REQUIRED ACTIONS
A – In the records, replace "Pedalen" with "Trappers" across the stretch from the line containing "Privacybeleid (65, 1331)" through the end of the records. Include both ends, leave everything else unchanged, and return only those lines.
B – Carry the blog post about setting goals to overcome mediocrity forward from the point where it stops.

DOCUMENT SECTION

Monday, April 12, 2010

Mediocrity and the destruction of it....

So, one thing that I really don't enjoy or like about myself is the lack of going the distance. Most things come relatively easy to me so rather than excel in them I choose to be "just ok" and move on to the next adventure.
This past few years of my life I've gone from that being the norm and ok - to that being the norm and really ticking me off. I am not ok with being mediocre and so I've set out to change that.

Six months ago - I set some goals. I've accomplished several of them, but there were some key ones that I set that I missed the mark on. So - I'm reseting them.

Today is the beginning of 9 weeks of discipline. Now discipline can sound so negative and derogatory, but really it is freeing in so many aspects....and I am excited to explore who I am as I really crunch down and push past the "just ok".

I am setting goals in four areas.

Spiritually - while I have come a long way in the past six months - now that I understand who I am in Christ and have a deeper desire to learn of Him - I am making myself truly accountable to friends who know me and who love me enough to walk me through the hard times and show me some tough love if necessary.

THE RECORDS
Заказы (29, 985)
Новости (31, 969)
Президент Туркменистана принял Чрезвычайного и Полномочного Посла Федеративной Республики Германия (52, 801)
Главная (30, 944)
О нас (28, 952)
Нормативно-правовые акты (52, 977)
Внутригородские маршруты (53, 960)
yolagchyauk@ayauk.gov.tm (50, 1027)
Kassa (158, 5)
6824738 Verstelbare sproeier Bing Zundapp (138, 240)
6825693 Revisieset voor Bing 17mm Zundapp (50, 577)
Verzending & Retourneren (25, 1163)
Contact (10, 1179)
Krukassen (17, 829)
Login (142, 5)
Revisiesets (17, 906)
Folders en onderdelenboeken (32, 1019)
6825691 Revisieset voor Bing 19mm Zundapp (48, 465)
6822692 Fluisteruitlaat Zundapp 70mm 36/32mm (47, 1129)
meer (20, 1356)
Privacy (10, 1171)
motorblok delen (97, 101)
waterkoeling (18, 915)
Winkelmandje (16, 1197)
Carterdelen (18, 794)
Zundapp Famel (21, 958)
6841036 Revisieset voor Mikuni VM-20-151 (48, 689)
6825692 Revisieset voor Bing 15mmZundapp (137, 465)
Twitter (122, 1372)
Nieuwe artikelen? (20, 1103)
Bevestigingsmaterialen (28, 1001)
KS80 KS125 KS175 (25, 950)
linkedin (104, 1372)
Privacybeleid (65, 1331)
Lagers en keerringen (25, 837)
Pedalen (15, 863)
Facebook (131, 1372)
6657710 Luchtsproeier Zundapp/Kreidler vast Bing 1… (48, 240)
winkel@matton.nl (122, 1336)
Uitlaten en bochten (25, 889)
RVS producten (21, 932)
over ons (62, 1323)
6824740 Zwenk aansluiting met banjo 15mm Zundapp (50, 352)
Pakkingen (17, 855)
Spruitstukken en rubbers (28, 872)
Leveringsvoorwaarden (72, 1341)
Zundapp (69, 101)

TASK ANSWERS
A –
Privacybeleid (65, 1331)
Lagers en keerringen (25, 837)
Trappers (15, 863)
Facebook (131, 1372)
6657710 Luchtsproeier Zundapp/Kreidler vast Bing 1… (48, 240)
winkel@matton.nl (122, 1336)
Uitlaten en bochten (25, 889)
RVS producten (21, 932)
over ons (62, 1323)
6824740 Zwenk aansluiting met banjo 15mm Zundapp (50, 352)
Pakkingen (17, 855)
Spruitstukken en rubbers (28, 872)
Leveringsvoorwaarden (72, 1341)
Zundapp (69, 101)

B –
Physically - I am just weak here. (pun not really intended) I am good at running for a couple of days and then slacking off...going to the gym and then getting too busy....starting to train for something and then making excuses why I can't. Well truth be told - I am tired of being a size 10. Some of you are gasping right now, for some - you dream of being a 10, while others can't believe I am that big. Wherever you are in the gamut of that I love you exactly where you are. But I don't really love me. I am not incredibly fond of who I am in this area - and I am just putting it out there.

Mentally - I am VERY lazy in this area. I am smart...yes I am confident in that area....and because I am smart I don't try. I learn only what I want to learn and read what I want to read, rather than stretching myself to learn something new and different and WAY outside my comfort zone.

And Business-ly - I have a very successful Mary Kay business that I play at. It works for me when I work, and when I "don't feel like it" I don't work. One of the goals I failed to accomplish by April was to be 100% credit card debt free. If I had set my mind to it, this would have been so easy - but I wanted to play. No more! Look out world!

As I write down my actual goals in these areas - I am going to share them some here on this blog (one of those goals is to write and blog more) I am going to share my really amazing days, and I am going to share my super crappy I don't want to do it anymore days.

I am excited - I've got accountability set in place - ready to love me, to encourage me and to kick me in the pants. ha!

If you are the encouraging sort - I'll take all of it I can get. If you are the praying kinda - I'll take as much of that as you want to give me. If you are a negative Nelly - then remember I WAS disciplined enough to earn a black belt in martial arts and I will kick you in the head - negativity can get out of my way!

I am excited, nervous, determined and cannot wait for June 7th to see exactly where this fun adventure takes me!

Join me if you dare.....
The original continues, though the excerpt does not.